-- Data section --
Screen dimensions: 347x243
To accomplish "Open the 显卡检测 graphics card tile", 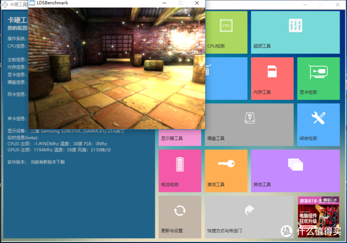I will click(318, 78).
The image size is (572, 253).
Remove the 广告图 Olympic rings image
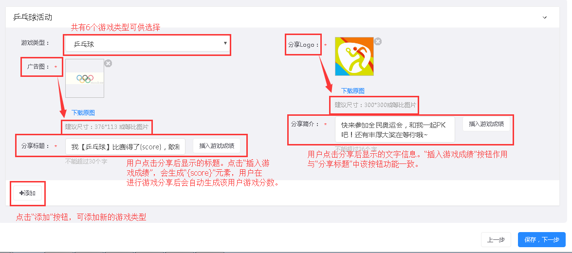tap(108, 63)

--

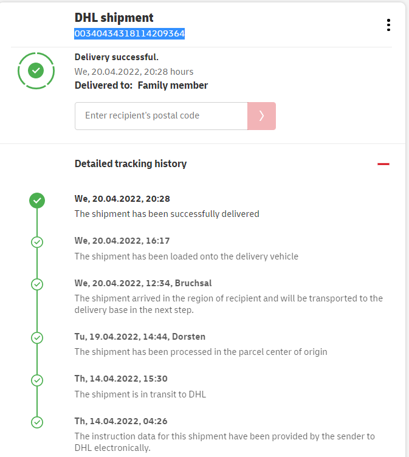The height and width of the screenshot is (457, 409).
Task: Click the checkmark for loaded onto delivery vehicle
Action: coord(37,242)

-- Task instructions --
Collect each line above that contains the word "image".

-- Exercise output --
The image size is (572, 253).
Remove the 广告图 Olympic rings image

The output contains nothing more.